IMO there are deeper issues than him slapping your son. Families breed resentments over years and I reckon it was one too much for you. So now whatever hostilities you all have built up towards each other are crystallized in this issue with your son.
 
No I haven't as yet. I don't know what to tell him....

Tell him you love him and will defend him with your life. tell him he must always tell you when someone hurts him or do things to him that is not allowed. Win his trust and pride that his DAD protected him.
 
IMO there are deeper issues than him slapping your son. Families breed resentments over years and I reckon it was one too much for you. So now whatever hostilities you all have built up towards each other are crystallized in this issue with your son.

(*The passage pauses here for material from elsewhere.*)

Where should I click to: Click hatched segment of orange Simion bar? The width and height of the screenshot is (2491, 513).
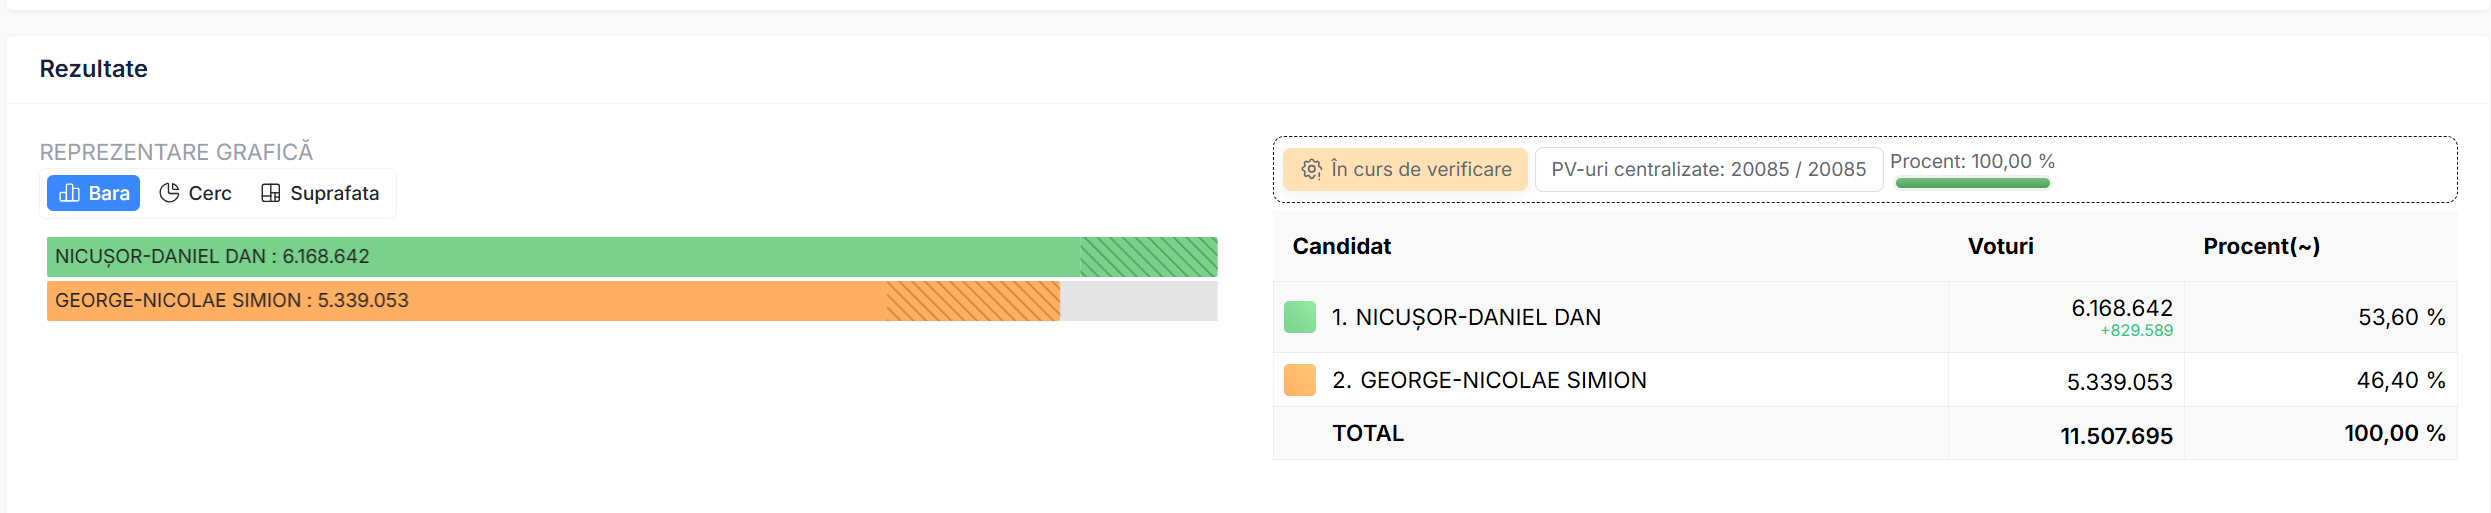pyautogui.click(x=973, y=301)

You are 100% correct and I just realized this while responding to a PM I received. There is undelying issues here, my brother has for a long time been funny with both my kids. He is the young one in the house and my folks have always had all the time in the world for him. Now since the little ones arrived he prob feel that his turf is being violated. But if that is the case he should grow up FFS. He's not a damn kid no more....

But yes, there is underlying issues I assume we need to address first between the 2 of us before anything else can be sorted.
 
Dude...I back you decision 100%. It was an accident....your boet had no right! Given its not the 1st time he has done this, I would have reacted exactly the same!! Good for you! Sucks your family dont see it...but you did the right thing!
 
secondly you acted in the same manner as your brother, when you should of said no...

It's a bit late to say no after the child was hit. If it was YOUR child, what would YOU have done?

You say no to little children, not adults who have been warned before not to lay a hand on a child. It is easy to pass judgement if you haven't been in a similar situation.
 
Jeesuzz :eek: If you disagree with someone, after normal discussion/arguments failed, then tell them to fark off, or kark them out, or boycott the next family gathering or whatever. Not bash the offender into hospital. I'm not saying/implying you will ever hit your wife, but geez, if you can lose your cool like that, I mean how do you control it?

Are you sure you jumped off the trailer, not out of the trailer? ;)
 
It's a bit late to say no after the child was hit. If it was YOUR child, what would YOU have done?

You say no to little children, not adults who have been warned before not to lay a hand on a child. It is easy to pass judgement if you haven't been in a similar situation.

I'm not passing judgement. I'm simply answering the question...

like your sig says

"Becoming a bad person is easy, it's becoming a good one which is difficult.
"

i too might have acted in the same way... emotions will cloud your judgment...
 
guess how that child will grow up if he gets beaten up by his uncle ? i think you did the right thing. I mean, for petes sake, a 3 year old cant really hit that hard, so for accidently hitting someone in the balls, well thats just the balls' loss.
It was very unmature of your brother to hit a 3 year old, damn... !!
The family must just get over it and move on. Leave them for a week or 2. Than rock up at your dad's door and pretend as if nothing has happened.
 
Your bro was wrong. It's YOUR job to klap your kid, NOT his.

However, you might have over-reacted a tad on your side too. Jumped the guy, resulting in stitches?